Sandra Cisneros - Teaching Tips

Back to Sandra Cisneros Activities
- Some students may have very fond memories of playing with Barbie dolls as children. This may make them both especially resistant and especially attracted to "Barbie-Q." Use your students' memories of childhood play to help steer conversation toward two ideas that Cisneros seems to be questioning: (1) Barbie dolls themselves as models for women, and (2) the sorts of modeling young children see that encourages them to play in certain ways, e.g., having their dolls fight over men.

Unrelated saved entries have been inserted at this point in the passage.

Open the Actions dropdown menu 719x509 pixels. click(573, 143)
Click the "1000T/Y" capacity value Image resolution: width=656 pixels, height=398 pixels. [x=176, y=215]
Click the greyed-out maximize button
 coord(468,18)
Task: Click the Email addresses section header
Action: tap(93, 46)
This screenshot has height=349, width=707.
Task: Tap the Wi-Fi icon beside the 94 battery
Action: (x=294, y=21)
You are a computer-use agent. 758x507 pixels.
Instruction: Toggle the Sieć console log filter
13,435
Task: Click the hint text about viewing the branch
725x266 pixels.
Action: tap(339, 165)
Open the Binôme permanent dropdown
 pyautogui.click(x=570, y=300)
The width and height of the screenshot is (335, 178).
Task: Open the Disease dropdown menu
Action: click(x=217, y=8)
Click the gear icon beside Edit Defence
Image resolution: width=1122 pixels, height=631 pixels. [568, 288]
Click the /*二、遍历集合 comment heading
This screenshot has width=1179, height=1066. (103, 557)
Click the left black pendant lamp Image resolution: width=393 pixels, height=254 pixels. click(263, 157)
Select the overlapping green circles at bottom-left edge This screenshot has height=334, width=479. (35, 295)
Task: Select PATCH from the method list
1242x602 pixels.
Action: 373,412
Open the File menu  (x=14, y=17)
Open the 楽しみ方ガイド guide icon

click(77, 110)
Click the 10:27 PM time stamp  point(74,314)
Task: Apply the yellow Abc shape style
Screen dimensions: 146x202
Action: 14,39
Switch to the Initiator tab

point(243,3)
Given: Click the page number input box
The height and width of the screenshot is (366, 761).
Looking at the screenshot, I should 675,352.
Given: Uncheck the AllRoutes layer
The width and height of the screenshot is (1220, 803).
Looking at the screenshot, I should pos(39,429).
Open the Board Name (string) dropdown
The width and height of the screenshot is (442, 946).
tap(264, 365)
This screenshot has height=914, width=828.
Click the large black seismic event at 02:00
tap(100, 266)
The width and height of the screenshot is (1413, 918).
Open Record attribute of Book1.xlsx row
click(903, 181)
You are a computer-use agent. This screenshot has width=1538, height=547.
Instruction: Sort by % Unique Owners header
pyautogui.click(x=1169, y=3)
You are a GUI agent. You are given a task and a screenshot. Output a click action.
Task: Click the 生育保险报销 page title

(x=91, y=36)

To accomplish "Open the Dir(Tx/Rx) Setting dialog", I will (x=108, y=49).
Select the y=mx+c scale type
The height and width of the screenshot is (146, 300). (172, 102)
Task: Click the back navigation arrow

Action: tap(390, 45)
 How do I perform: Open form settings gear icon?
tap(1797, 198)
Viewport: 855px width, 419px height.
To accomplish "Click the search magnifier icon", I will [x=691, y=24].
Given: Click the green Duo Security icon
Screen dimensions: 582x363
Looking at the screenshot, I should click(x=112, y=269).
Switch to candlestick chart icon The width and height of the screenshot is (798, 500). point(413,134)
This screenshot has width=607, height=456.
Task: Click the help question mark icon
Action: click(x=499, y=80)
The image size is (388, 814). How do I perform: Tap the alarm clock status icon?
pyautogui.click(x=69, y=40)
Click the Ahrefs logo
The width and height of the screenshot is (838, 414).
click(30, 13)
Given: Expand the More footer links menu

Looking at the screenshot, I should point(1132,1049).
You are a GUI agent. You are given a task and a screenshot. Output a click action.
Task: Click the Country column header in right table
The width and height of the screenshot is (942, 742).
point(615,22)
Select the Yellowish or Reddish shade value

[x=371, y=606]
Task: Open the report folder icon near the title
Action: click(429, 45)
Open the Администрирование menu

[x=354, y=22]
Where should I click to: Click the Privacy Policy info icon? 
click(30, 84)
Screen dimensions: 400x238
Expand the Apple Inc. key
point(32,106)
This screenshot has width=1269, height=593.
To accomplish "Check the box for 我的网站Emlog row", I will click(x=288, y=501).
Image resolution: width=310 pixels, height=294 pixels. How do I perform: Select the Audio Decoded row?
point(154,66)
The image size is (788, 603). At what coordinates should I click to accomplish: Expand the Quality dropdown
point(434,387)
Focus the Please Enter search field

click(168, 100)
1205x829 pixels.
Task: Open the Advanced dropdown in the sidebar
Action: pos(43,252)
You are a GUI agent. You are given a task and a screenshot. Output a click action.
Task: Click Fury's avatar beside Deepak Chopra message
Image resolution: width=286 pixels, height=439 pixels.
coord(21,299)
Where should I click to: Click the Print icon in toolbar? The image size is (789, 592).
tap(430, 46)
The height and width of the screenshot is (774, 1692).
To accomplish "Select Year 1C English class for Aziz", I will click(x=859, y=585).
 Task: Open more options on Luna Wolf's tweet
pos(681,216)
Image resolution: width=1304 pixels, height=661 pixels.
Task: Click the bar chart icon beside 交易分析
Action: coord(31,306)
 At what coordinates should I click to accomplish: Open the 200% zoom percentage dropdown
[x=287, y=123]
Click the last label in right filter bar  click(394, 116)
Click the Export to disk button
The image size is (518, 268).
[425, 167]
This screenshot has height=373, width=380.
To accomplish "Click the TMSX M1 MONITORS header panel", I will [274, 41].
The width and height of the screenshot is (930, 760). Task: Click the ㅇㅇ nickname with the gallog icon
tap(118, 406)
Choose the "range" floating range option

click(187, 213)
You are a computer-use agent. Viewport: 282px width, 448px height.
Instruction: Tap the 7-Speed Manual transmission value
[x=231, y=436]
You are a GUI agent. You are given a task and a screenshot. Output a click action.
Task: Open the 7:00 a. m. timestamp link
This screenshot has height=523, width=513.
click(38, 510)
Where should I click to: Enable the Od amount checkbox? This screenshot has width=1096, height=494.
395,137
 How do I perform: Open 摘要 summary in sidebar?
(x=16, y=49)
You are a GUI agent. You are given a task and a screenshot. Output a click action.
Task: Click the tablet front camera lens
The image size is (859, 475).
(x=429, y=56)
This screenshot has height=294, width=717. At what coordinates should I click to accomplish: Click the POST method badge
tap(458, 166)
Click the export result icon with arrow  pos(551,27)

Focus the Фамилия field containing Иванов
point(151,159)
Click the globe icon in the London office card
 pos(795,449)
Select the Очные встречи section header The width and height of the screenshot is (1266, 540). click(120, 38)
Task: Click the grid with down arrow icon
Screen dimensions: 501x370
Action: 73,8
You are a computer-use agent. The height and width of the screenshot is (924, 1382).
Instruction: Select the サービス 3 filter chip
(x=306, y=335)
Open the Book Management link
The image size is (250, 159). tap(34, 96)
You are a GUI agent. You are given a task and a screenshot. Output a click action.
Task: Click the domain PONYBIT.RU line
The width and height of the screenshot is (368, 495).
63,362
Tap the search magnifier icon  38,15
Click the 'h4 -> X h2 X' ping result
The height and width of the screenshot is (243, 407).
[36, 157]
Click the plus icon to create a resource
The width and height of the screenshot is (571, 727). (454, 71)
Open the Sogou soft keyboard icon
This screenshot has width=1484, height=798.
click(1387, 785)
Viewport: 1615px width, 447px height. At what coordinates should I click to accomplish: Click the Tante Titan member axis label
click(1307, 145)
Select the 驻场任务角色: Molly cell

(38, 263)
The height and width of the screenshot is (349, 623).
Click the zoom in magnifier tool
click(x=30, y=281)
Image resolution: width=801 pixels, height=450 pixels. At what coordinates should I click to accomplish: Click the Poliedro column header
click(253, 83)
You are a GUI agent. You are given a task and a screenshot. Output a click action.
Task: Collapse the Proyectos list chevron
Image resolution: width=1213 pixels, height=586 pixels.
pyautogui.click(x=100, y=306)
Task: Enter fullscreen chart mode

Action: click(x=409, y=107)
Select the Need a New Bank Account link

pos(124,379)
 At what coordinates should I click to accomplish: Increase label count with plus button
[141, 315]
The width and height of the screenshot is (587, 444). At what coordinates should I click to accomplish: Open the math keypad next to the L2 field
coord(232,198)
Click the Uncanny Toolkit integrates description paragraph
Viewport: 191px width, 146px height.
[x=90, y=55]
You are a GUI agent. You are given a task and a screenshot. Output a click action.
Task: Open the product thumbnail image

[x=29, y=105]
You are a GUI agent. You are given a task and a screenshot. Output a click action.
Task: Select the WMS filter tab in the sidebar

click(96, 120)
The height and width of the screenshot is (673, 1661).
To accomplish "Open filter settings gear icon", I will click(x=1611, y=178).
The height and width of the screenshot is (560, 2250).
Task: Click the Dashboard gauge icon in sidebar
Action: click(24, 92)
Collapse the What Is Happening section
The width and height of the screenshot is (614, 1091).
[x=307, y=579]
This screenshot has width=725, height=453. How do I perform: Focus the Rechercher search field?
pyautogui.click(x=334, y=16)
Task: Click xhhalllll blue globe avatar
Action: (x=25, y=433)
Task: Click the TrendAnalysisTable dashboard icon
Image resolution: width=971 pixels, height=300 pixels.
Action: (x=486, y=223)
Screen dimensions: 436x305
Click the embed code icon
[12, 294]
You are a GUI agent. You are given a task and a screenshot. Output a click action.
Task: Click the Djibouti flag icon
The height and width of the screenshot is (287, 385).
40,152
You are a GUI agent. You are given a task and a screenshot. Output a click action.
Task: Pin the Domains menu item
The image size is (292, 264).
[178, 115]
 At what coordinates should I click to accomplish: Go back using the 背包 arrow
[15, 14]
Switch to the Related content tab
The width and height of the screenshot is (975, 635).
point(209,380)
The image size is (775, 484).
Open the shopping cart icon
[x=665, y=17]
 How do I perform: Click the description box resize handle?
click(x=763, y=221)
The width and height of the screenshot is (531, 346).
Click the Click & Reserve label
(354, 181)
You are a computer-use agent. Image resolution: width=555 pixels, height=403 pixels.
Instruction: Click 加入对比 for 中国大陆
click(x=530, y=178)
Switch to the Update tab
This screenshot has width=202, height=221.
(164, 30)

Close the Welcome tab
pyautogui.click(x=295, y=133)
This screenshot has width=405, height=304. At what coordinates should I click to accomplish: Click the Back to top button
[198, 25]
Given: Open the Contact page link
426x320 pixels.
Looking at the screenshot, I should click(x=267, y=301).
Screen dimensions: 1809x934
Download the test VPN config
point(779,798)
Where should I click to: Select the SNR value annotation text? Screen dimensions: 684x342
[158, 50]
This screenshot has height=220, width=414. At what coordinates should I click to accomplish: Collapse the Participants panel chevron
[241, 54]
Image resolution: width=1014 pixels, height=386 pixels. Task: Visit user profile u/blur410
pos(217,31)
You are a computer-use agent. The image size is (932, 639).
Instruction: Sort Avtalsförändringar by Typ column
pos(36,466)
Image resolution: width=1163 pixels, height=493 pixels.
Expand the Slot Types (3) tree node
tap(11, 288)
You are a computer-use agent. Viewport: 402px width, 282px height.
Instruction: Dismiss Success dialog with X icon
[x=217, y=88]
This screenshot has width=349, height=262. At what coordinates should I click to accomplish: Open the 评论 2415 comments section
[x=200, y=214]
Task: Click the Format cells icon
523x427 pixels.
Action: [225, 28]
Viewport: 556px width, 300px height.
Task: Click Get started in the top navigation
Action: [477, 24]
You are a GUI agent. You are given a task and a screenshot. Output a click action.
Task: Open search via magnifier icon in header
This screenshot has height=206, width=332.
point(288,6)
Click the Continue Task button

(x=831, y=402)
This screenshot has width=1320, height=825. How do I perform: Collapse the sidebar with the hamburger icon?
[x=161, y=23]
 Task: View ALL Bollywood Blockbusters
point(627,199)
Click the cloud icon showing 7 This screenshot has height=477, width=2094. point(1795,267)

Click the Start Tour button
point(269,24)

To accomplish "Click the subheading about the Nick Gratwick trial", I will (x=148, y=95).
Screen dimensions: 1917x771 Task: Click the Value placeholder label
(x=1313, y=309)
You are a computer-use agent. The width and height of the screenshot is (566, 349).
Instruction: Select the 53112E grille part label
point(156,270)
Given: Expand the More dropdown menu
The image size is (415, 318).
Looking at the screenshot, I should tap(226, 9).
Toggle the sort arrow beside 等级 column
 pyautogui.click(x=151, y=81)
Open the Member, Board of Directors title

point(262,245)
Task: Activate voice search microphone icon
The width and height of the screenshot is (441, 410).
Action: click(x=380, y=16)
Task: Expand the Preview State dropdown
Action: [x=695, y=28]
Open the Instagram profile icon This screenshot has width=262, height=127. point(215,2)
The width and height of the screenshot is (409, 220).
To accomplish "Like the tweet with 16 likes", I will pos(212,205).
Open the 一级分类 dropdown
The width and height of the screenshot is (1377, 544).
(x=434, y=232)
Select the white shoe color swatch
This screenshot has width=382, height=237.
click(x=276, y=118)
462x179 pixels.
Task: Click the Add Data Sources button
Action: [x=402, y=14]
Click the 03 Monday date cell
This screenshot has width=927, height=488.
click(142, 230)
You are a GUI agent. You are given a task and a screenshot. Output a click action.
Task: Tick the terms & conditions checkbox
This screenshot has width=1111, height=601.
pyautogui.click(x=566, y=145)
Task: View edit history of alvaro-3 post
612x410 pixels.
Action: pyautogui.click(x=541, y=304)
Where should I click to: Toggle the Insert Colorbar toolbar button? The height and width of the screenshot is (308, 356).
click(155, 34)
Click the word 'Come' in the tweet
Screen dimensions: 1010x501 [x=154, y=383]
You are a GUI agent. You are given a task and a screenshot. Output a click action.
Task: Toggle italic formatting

- Along the same lines, you might bring a Barbie doll to class (or ask students to bring one of their childhood Barbie dolls) to compare Barbie's physical dimensions with an actual woman's (some analysts have claimed that no real woman could exist with Barbie's dimensions). Also, you might note that in 1998, the Mattel toy company introduced new Barbie dolls, some of which had wider waists and hips, flatter chests, thinner lips, and flatter feet than the traditional Barbies. Why might the company have introduced these new dolls?
- Ask your students why Cisneros might use stories about children to tackle very adult themes: same-sex desire, sexism, and racism. You might also want to discuss the challenges of writing from a child's perspective. Do your students think Cisneros does a good job of capturing children's "voices" through her child narrators? Why or why not?